(Items from a data source)
▬▬▬▬▬▬
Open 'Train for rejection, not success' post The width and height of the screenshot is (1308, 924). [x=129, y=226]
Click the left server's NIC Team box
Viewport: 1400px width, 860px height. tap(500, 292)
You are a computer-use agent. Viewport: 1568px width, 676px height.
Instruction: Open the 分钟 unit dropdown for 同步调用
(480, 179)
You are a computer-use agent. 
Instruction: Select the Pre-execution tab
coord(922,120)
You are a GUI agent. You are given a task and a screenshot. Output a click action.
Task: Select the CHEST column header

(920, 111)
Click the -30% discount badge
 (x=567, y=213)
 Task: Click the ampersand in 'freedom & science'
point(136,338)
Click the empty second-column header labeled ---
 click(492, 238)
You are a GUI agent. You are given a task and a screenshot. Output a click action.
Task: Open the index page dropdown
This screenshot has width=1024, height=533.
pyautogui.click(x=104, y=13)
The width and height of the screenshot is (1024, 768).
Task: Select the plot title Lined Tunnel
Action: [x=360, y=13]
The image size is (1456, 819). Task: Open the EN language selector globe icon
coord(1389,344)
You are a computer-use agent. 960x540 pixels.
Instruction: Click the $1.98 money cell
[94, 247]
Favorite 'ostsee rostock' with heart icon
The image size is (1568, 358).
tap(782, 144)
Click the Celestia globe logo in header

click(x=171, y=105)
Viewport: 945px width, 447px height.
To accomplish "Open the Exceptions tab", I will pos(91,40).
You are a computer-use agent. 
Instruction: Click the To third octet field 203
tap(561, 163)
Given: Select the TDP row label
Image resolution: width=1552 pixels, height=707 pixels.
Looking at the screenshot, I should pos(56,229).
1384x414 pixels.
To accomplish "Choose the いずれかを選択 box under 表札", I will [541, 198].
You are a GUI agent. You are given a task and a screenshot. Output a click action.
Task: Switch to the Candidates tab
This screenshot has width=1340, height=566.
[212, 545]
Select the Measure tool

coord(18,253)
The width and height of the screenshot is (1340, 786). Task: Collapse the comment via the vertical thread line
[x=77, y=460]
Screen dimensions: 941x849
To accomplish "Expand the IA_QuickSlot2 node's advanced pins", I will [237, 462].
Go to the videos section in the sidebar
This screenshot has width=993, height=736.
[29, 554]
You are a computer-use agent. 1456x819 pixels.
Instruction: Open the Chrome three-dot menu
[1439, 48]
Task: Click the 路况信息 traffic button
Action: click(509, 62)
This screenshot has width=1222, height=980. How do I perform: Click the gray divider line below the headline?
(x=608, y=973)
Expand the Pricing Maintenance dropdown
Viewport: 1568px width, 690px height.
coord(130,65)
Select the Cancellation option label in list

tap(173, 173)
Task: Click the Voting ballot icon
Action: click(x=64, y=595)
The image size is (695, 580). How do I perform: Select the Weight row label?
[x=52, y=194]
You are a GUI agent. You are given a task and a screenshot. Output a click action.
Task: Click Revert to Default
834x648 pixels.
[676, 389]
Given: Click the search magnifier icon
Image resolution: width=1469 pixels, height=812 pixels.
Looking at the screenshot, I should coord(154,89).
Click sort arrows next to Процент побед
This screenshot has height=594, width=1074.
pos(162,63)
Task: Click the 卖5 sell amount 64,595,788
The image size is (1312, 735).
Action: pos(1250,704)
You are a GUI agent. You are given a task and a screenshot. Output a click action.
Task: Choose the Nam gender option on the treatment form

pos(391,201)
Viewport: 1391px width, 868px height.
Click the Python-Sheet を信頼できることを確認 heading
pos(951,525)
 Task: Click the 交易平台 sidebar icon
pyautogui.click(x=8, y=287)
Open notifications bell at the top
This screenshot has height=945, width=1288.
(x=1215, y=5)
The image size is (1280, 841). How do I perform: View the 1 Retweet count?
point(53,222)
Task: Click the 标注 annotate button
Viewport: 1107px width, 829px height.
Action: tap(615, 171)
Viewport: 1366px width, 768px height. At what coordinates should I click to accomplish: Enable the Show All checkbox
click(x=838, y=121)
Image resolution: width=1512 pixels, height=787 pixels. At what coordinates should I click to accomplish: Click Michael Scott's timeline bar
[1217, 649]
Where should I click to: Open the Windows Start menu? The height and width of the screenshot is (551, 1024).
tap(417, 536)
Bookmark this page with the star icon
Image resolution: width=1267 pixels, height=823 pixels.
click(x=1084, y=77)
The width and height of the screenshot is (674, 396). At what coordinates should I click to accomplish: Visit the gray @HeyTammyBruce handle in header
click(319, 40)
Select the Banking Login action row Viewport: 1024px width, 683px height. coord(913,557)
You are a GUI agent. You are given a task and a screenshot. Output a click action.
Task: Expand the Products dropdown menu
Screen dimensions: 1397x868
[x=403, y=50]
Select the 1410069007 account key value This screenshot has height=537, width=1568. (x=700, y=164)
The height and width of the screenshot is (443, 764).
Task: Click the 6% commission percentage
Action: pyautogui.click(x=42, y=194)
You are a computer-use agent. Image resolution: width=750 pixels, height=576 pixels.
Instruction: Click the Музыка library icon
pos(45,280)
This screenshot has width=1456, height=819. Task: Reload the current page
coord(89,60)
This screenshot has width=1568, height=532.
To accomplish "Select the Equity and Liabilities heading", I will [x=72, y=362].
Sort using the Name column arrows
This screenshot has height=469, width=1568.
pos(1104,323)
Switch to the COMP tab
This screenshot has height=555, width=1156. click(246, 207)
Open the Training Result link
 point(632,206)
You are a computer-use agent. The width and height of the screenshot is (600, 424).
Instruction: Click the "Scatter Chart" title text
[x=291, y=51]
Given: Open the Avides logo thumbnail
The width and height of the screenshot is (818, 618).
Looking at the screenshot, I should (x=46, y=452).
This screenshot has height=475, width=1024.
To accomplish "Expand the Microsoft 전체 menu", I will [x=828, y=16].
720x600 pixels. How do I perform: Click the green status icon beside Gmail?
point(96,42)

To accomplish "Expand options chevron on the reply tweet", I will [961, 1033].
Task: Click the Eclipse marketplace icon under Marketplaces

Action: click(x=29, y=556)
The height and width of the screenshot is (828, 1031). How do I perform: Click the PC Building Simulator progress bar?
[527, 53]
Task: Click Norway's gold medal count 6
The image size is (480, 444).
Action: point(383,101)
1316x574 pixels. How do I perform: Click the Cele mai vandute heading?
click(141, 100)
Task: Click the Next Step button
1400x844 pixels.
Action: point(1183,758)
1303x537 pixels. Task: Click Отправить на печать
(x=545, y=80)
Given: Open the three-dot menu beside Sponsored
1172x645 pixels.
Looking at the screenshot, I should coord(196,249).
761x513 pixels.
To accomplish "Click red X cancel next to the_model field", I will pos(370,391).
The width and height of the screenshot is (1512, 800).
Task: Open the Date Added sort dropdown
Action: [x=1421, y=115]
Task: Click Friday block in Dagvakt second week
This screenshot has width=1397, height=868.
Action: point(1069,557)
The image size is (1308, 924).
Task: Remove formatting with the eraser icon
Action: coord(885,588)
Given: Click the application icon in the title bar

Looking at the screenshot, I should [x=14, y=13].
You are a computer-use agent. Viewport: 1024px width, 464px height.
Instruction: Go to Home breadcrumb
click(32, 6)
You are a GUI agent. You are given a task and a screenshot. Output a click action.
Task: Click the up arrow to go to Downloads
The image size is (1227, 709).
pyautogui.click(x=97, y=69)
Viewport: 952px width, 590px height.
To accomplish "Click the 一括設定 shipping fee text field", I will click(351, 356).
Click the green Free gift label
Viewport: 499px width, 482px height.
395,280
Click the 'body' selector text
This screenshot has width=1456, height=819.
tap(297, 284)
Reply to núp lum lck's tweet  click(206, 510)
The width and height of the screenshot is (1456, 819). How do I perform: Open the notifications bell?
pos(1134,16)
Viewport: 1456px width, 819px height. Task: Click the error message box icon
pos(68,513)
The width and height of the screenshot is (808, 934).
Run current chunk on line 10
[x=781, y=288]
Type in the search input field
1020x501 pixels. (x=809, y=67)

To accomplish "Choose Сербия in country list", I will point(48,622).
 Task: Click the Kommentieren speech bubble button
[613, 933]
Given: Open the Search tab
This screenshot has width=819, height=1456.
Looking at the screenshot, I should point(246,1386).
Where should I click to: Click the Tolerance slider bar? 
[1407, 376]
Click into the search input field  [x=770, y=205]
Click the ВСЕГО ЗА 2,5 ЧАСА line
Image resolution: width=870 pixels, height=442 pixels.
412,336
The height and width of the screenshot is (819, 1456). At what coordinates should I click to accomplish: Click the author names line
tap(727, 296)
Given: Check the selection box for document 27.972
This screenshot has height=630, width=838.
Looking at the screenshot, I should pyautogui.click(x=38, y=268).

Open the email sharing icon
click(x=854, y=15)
▬▬▬▬▬▬
> **WHAT IS EXPECTED**
Copy the rows again without any change, from the line containing "Click into the" through the last line of the rows.

> **OUTPUT OF THE EXERCISE**
Click into the search input field  [x=770, y=205]
Click the ВСЕГО ЗА 2,5 ЧАСА line
Image resolution: width=870 pixels, height=442 pixels.
412,336
The height and width of the screenshot is (819, 1456). At what coordinates should I click to accomplish: Click the author names line
tap(727, 296)
Given: Check the selection box for document 27.972
This screenshot has height=630, width=838.
Looking at the screenshot, I should pyautogui.click(x=38, y=268).

Open the email sharing icon
click(x=854, y=15)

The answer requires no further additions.